La sociologie insiste sur les fonctions sociales du sport : socialisation des individus, renforcement des normes et des valeurs, canalisation de la violence. Elle fournit des outils d’analyse qui permettent de mieux comprendre la professionnalisation du sport ou encore les difficultés rencontrées par les personnes handicapées pour s’intégrer dans la société.
Lectures
Bodin Dominique, Robène Luc, « Les goûts sportifs : entre distinction et pratique élective raisonnée », Sociologie et société, vol. 3 (1), pp. 187-207, 2004.
Bourdieu Pierre, La distinction. Critique sociale du jugement, ed. de Minuit, 1979.

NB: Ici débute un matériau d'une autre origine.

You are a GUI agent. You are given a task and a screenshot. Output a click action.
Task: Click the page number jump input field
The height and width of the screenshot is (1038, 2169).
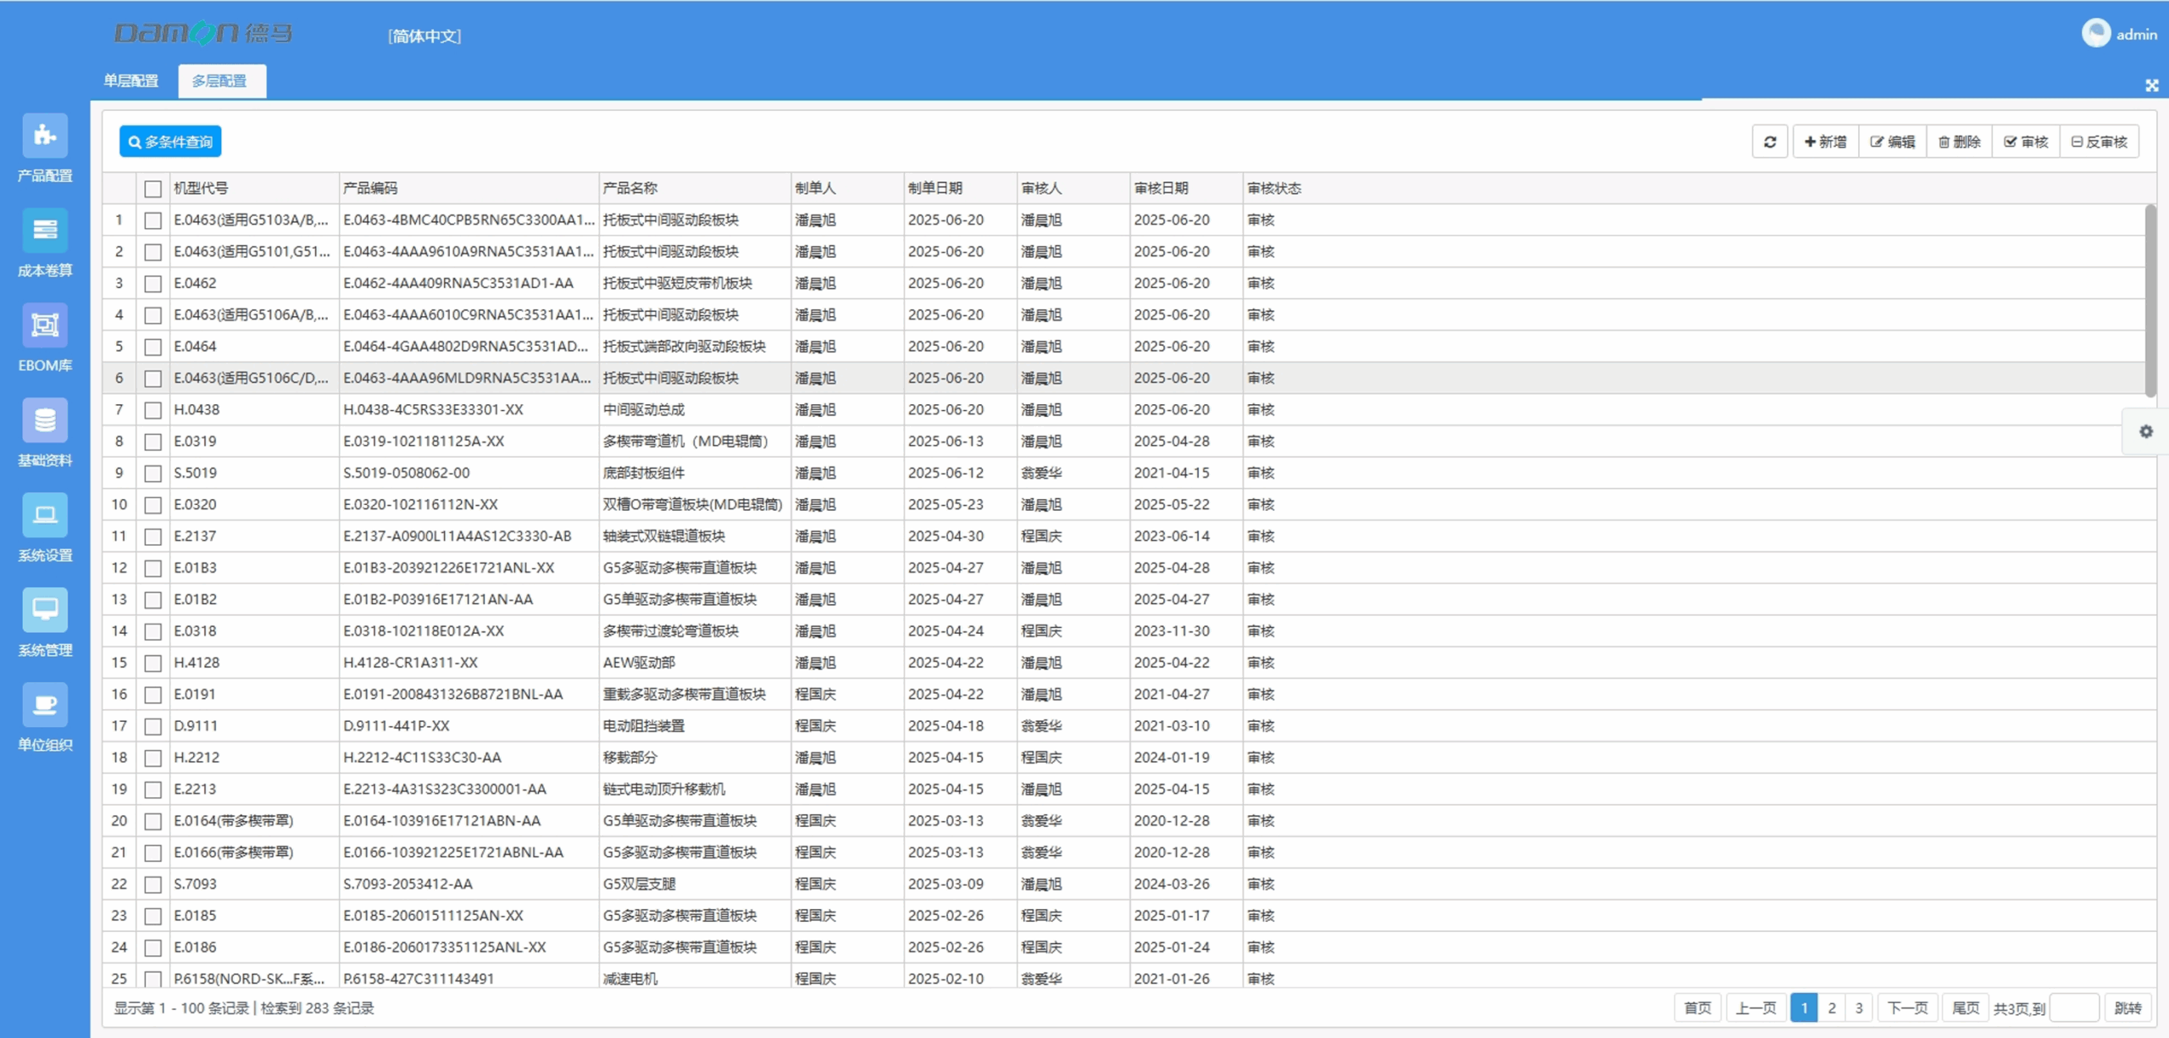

Bourdieu Pierre, « Comment peut-on être sportif ? », in Questions de sociologie, ed. de Minuit, 1984.
Callède Jean-Paul, Les politiques sportives en France. Eléments de sociologie historique, Economica, 2000.
Collinet Cécile, « Le sport dans la sociologie française », L’Année Sociologique, vol. 52, pp. 269-295, 2002.
Elias Norbert, Sport et civilisation, la violence maîtrisée, Fayard, 1996.
Lahire Bernard, L’homme pluriel. Les ressorts de l’action, Nathan, 1998.
Parlebas Pierre, Eléments de sociologie du sport, PUF, 1986.
Pinçon Michel & Pinçon-charlot Monique, Sociologie de la bourgeoisie, La Découverte, 2003.
Putnam Robert, Bowling Alone : The Collapse and Revival of American Community, Simon & Schuter, 2000.
Risse Heinz, Soziologie des Sports, Berlin, 1921.
Scheerder Jeroen & Vos Steven, « Social stratification in adults’ sports participation from a time-trend perspective. Results from a 40-year household study », Culture Sport Society, vol. 8(1), pp. 31-44, 2016.